@bluedog seems to be swimming in a sea of misinformation without a science-background paddle to get them out, which is distressing but not unusual.
Bluedog, every point you’re raising has been addressed, and addressed reasonably, by dozens of epidemiologists, virologists, drug developers, doctors, nurses, science communicators, and public health experts.
If what you’re saying here is “I don’t trust any of them because they’re too self-interested,” then not only are you missing the boat on why most of them are doing the work they do, but there’s no point in listening to anyone involved in medical science. You can stop pretending that you take them seriously – or hoping that they’re going to give you some magical nonscientific response to your concerns. At that point you can just go pick up an herbalist book and hope that it’s clear and honest about why human lifespans were so much shorter back when that was the best anyone could hope for in terms of medicine. If it’s honest, it’ll also bring you back around to pharmaceuticals, because so much in medicine comes from plants – only science has been applied to find out what exactly it is that makes the cure go, the molecules have been identified, and the drug companies have avoided clearing entire forests in a hunt for tiny quantities of the magic and instead gone and synthesized the active ingredients in labs. And those molecules are very much the same as the ones in the plants. That was a couple decades’ worth of intense and fashionable science, and some’s still around.
If what you’re saying is “I’m scared,” then please go watch some videos of nurses taking you through covid wards, and read some covid-autopsy papers, so you’ll know what to be scared of.
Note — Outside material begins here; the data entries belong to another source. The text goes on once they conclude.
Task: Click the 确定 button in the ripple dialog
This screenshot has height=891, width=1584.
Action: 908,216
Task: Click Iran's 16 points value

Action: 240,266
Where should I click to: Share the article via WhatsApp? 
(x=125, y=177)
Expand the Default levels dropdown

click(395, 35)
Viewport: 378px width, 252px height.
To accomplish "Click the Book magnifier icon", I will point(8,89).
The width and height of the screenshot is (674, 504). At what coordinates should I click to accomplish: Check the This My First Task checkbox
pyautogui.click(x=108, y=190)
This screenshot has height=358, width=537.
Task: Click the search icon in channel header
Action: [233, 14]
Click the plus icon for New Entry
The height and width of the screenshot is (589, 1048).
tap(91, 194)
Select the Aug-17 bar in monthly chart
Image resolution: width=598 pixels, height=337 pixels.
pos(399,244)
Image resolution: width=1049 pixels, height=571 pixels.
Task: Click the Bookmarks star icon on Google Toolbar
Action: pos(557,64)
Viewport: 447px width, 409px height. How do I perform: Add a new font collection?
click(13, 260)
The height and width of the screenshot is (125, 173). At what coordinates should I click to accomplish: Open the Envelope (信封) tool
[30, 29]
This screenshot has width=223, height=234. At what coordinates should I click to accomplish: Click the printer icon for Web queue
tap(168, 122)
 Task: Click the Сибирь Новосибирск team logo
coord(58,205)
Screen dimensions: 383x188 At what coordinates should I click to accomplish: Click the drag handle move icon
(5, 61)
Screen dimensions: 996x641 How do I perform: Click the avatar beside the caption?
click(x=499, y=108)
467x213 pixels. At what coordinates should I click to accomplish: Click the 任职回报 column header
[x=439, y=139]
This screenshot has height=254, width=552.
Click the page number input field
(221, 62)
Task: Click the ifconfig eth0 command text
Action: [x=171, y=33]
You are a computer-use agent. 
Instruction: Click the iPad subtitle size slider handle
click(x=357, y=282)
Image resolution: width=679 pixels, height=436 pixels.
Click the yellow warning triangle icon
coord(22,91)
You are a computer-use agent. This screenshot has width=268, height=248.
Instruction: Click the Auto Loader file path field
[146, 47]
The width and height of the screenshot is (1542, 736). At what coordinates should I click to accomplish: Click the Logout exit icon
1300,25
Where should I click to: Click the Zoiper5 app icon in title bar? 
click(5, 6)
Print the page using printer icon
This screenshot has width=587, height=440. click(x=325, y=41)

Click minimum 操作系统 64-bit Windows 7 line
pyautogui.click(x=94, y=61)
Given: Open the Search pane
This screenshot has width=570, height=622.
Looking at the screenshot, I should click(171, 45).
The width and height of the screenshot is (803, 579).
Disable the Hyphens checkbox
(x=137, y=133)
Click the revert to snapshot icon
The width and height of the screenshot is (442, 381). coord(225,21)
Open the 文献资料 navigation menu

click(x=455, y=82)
Have a good gander at what that virus does to the insides of people’s bodies. The vaccines themselves have turned out to be spectacularly safe after hundreds of millions of doses have been given. Most of what you take for whatever ails you is more dangerous to you than these vaccines are likely to be.
If what you’re saying is “I don’t want to be forced,” well, you aren’t. Because our government is ridiculously tolerant, anyone can go ahead and be as unreasonable with their own health as they like. You just aren’t allowed to go spreading a bad disease to other people, so you’ll have to get tested quite often and isolate if you catch it.
If what you’re saying is “people shouldn’t have to consider other people,” then may I suggest making better friends with Bezos so you can hitch a ride on that rocket to a place where you won’t have other people to worry about. Here on earth we have to consider each other. More and more all the time.
If what you’re saying is “make people feel safe,” then at this point my preferred option is to require vaccination for most of what people want to do. You’ll notice that after years of hysterics, almost nobody worries about the varicella vax, the HPV vax, Dtap, most of the ones you need for kindergarten. Or meningitis, which some colleges require. Or hep C, or pneumovax. And that’s because vaccines are the most spectacular public-health win we’ve ever had. Hardly anyone suffers ill effects; diseases vanish; outcry also subsides.
If, in the face of all evidence to the contrary, what you’re saying is “I dunno, looks pretty sus,” then I can’t do anything about an enjoyment of paranoias, a need for secret and superior knowledge, and an unwillingness to take the deaths of millions seriously.
If what you’re saying is “Purity Of Essence,” then ain’t nothing to say.
Yeah – I saw something from some rural-medicine person in Indiana who’s using this as a platform for more money for rural medicine, and it’s really annoying to get this spin. Yes, rural America needs more doctors. But no, the doc’s living 45 minutes away is not the reason why rural people aren’t being persuaded by kindly, familiar Dr. Wenowdis. (s.v.: we have zoom now, and I hear most people are on the telephone, and I don’t know what fantasy world this is in which all city folk have trusted Dr. Wenowdis consulting in some kind of Norman Rockwell scene and rolling up their sleeves in consequence.)